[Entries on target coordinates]
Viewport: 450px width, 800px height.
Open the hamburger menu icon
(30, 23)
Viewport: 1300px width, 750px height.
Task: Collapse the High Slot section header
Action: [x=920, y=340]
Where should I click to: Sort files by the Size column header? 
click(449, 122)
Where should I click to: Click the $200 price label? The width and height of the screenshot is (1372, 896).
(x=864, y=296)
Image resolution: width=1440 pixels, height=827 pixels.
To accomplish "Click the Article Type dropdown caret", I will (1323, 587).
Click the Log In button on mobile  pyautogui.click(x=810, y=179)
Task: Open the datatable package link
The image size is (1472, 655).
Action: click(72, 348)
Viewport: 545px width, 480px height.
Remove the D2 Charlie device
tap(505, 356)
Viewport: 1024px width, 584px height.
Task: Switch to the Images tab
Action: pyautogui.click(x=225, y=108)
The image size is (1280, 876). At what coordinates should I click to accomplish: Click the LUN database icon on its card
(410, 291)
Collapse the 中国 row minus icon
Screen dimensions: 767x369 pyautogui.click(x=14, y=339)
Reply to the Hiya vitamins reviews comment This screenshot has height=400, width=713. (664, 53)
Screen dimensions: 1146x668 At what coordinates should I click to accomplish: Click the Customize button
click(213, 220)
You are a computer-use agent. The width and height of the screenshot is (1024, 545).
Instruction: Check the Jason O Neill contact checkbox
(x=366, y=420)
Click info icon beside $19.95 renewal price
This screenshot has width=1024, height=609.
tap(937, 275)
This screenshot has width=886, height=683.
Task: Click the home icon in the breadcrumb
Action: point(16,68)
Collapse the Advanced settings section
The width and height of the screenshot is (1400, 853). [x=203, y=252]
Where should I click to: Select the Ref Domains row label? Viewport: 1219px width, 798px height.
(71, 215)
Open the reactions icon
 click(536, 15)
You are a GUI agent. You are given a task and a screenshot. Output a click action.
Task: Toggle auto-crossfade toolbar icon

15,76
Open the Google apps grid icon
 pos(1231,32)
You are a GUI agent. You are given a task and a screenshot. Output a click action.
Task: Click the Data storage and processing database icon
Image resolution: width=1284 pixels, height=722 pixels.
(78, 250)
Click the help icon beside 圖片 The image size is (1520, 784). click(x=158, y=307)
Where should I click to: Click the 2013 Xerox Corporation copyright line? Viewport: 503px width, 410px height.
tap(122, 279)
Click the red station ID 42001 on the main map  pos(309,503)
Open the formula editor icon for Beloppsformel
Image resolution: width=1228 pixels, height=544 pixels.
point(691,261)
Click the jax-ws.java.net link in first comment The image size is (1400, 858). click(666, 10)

*Task directions:*
Express the lines of the material as a JSON list of strings, one string per line and no blank lines. Begin at the line that has "Click the red" and go through the end of the material.

*Result:*
[
  "Click the red station ID 42001 on the main map  pos(309,503)",
  "Open the formula editor icon for Beloppsformel",
  "Image resolution: width=1228 pixels, height=544 pixels.",
  "point(691,261)",
  "Click the jax-ws.java.net link in first comment The image size is (1400, 858). click(666, 10)"
]